Le vieillissement du parc, et non sa croissance en volume, est devenu le principal moteur des ventes de pièces — une tendance structurelle qui profitera aux ateliers et distributeurs canadiens pour des années.
Selon l’analyse de Lang Marketing, l’industrie de l’après-vente automobile a accompli un exploit remarquable entre 2020 et 2025 : elle a crû à un rythme annuel de 2,4 %, soit plus de trois fois le rythme d’expansion du parc de véhicules en circulation (VIO), qui n’a progressé que de 0,7 % par année sur la même période. Ce découplage historique entre la croissance du parc et celle des ventes de pièces marque une rupture fondamentale par rapport aux décennies précédentes.
Le vieillissement, nouveau moteur de l’après-vente
Avant la pandémie, entre 2015 et 2019, l’après-vente avait déjà dépassé la croissance du parc d’environ un tiers. Mais entre 2020 et 2025, c’est une véritable accélération qui s’est produite. La cause n’est pas la multiplication du nombre de véhicules — le parc a connu l’une de ses plus faibles progressions en cinq décennies — mais bien leur vieillissement. En six ans, la consommation moyenne de pièces par véhicule a bondi de plus de 15 %, et ce seul facteur a généré environ 90 % de la croissance totale de l’après-vente entre 2019 et 2025.
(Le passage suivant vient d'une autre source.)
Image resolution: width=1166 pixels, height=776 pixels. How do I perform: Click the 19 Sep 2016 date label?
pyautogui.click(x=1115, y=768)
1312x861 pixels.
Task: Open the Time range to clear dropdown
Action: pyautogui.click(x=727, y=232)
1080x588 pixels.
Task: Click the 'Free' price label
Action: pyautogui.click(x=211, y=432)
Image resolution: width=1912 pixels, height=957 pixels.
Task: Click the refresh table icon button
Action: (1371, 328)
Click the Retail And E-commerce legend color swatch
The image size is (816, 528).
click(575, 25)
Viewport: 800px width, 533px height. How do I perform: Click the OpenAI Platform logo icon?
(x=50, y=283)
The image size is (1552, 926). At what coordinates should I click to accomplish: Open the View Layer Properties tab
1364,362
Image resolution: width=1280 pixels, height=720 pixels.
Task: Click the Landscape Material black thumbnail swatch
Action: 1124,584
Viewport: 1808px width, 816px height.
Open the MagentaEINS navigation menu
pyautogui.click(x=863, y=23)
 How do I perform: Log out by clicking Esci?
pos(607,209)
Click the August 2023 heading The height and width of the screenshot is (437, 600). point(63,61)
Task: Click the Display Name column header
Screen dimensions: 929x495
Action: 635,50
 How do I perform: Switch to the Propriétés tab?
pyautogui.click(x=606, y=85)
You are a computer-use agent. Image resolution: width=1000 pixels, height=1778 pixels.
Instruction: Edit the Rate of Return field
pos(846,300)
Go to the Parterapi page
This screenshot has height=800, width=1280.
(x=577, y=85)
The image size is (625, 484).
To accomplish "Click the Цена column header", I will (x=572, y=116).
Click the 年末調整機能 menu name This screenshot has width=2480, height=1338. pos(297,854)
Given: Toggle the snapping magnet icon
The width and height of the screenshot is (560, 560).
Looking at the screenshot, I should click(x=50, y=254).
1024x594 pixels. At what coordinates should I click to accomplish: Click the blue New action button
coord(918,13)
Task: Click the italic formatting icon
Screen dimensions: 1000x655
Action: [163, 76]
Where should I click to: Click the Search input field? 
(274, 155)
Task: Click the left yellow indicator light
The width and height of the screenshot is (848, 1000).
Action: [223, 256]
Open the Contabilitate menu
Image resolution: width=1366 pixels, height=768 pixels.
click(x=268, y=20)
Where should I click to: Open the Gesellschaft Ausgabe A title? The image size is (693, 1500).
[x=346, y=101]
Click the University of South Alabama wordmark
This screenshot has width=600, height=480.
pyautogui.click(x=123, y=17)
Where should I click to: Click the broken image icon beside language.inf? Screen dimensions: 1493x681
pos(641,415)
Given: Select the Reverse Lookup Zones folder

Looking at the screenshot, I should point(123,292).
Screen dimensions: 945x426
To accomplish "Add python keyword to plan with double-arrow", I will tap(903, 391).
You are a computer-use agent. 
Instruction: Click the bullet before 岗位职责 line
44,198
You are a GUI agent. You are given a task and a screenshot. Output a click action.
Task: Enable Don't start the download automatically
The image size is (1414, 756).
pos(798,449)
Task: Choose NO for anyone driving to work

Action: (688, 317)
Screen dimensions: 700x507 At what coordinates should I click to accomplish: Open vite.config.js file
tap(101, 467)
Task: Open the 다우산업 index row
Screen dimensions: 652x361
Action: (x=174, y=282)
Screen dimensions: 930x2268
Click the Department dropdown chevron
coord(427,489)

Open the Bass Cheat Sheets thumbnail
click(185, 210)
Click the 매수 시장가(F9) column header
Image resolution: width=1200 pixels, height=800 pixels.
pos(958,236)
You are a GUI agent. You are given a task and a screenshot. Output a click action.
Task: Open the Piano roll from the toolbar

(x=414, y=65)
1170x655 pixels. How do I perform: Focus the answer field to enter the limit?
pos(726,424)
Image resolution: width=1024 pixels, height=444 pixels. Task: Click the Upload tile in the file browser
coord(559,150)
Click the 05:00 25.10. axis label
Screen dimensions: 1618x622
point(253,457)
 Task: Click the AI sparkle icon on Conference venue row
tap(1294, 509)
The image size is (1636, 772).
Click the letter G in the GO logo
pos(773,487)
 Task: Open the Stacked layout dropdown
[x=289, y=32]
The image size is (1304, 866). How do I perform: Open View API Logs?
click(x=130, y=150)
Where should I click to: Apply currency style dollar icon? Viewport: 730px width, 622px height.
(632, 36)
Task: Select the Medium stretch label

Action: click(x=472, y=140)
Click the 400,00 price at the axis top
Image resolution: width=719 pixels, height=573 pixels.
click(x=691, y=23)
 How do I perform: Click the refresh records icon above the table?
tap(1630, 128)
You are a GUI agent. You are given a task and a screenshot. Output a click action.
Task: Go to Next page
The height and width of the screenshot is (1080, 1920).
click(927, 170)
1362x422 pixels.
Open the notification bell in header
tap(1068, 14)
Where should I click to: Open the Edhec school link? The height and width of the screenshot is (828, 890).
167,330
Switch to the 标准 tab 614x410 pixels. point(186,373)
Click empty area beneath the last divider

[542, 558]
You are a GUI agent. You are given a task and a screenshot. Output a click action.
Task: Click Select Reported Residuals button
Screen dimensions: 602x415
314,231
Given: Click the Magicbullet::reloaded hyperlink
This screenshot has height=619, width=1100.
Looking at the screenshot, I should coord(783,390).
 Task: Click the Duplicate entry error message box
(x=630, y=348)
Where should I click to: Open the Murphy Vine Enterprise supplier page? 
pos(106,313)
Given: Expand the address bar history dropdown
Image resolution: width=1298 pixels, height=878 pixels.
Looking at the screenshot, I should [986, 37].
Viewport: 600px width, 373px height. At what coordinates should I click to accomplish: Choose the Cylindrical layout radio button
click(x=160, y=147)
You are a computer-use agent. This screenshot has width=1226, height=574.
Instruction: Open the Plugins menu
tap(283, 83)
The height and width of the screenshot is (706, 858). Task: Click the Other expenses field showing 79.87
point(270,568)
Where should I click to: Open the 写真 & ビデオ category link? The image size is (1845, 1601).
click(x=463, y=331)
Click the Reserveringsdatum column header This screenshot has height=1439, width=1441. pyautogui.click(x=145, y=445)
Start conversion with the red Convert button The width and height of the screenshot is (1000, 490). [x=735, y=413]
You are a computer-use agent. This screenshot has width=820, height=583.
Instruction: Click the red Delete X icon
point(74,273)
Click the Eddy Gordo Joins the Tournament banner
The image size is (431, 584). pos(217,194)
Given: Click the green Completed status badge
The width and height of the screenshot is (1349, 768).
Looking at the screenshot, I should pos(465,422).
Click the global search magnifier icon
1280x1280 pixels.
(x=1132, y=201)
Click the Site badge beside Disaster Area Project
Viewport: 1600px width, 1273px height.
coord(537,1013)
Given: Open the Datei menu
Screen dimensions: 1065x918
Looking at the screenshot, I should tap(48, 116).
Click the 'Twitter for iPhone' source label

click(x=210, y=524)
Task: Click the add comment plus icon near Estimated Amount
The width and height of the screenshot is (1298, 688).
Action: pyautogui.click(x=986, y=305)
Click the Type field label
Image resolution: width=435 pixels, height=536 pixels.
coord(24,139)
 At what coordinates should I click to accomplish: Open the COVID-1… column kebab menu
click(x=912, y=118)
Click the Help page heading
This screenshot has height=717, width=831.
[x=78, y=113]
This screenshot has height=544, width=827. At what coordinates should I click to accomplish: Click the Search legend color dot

Des occasions durables pour l’industrie canadienne
Pour les ateliers de mécanique, les carrossiers et les distributeurs de pièces canadiens, cette dynamique constitue une excellente nouvelle. Le parc de véhicules de 15 ans et plus continue d’atteindre des sommets record, et chaque véhicule vieillissant consomme davantage de pièces par année. Lang Marketing prévoit que cette tendance se poursuivra, portant les ventes de l’après-vente bien au-delà de ce que la seule croissance du parc aurait permis d’anticiper.